It was slow, hot and agonising work. Several times he thought he would pass out again, but he didn’t because he had made up his mind that he wouldn’t before he had caught up with the men who had done this to him.
Halfway up the broken ridge, he tossed rocks into the dip beneath him and made sure the riflemen were still around. They were. They acted like men with the jitters. Which seemed strange with the advantage they had against a wounded man and an Indian. It suited him.
The leg was giving him a little trouble and he guessed that age was starting to tell on him. Five years back he wouldn’t have let a piece of lead through his leg to trouble him this way. He cursed, gritted his teeth and dragged that same leg as quiet as he could over the dusty surface of the malpais.
After a while the sandstone changed to bare gray rock. It was pretty jagged in places and tore at his clothes and flesh, but a little more pain didn’t count one way or the other and he pushed on till he reckoned he was getting above the riflemen in the rocks. That is, if they hadn’t moved.
Those men started shouting. Their words were clear to him on the still air, bouncing back and forth against the hot rocks.
“Move in and cut him down.”
“He’s moved. He ain’t there.”
“Move in, damn you.”
Neither of these voices belonged to Franchon.
Loose stones rattled and the butt of a rifle thudded against rock. Mcallister raised his head cautiously above a rock and saw a man moving slowly about fifty yards away to his left and slightly below him.
How many more were there and where were they? Was he above them all or was it possible that he could be attacked from the rear. Safer to climb a mite higher. He dragged that game leg of his another dozen yards and raised himself up on his arms to take a peek below.

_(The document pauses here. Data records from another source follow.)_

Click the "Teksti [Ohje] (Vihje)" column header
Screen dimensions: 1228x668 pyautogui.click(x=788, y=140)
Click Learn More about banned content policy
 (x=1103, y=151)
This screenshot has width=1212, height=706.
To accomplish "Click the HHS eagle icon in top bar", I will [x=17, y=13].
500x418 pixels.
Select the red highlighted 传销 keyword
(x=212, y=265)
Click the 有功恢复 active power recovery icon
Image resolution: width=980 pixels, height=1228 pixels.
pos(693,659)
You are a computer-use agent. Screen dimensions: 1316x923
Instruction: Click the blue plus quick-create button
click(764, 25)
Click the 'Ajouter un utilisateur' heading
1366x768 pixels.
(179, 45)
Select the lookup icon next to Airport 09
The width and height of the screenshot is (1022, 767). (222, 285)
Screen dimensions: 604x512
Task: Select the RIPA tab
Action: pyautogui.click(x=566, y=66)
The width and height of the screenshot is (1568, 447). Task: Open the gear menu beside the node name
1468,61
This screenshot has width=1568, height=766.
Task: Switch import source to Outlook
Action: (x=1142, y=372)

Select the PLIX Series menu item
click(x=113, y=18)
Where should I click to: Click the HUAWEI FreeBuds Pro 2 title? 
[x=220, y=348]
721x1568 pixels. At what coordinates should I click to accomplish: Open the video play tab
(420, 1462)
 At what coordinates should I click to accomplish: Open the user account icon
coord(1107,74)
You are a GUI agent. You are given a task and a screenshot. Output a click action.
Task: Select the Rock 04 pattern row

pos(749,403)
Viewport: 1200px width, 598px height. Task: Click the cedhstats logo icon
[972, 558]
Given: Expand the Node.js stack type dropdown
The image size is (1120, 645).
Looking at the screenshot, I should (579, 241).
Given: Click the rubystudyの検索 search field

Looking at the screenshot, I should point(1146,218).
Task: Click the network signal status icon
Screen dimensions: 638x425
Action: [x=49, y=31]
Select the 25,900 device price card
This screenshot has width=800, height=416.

The booming crash of the rifle came this time at the same instant as the lead.
Mcallister reared up on both feet, the injured leg buckled under him and he went down the grade in an untidy tumbling roll. The Henry rifle was thrown to one side and fell with a clatter.
A man’s voice roared out—
“I got him. Got him with one. Come on up, you fellers, he’s daid as last week’s mutton.”
The marksman appeared on the rocks about thirty feet above McAllister’s still form. A young man leaping with sinewy agility from boulder to boulder, carrying a small Spencer carbine. And laughing. Proud of his work.
From below came an older and wiser voice—
“You sure?”
“Sure I’m sure.”
“Be surer than that. Put a bullet through his head before you get up with him. I know that polecat.”
The man above came in closer, shouting: “I got him plumb center.”
The man below started to climb. He was thickset and bearded and the exercise was winding him badly. Another man appeared further along the ridge. The heat had got him and he drooped. His white shirt clung to his narrow back and the big .44 Colt’s gun seemed too heavy for his slender hand.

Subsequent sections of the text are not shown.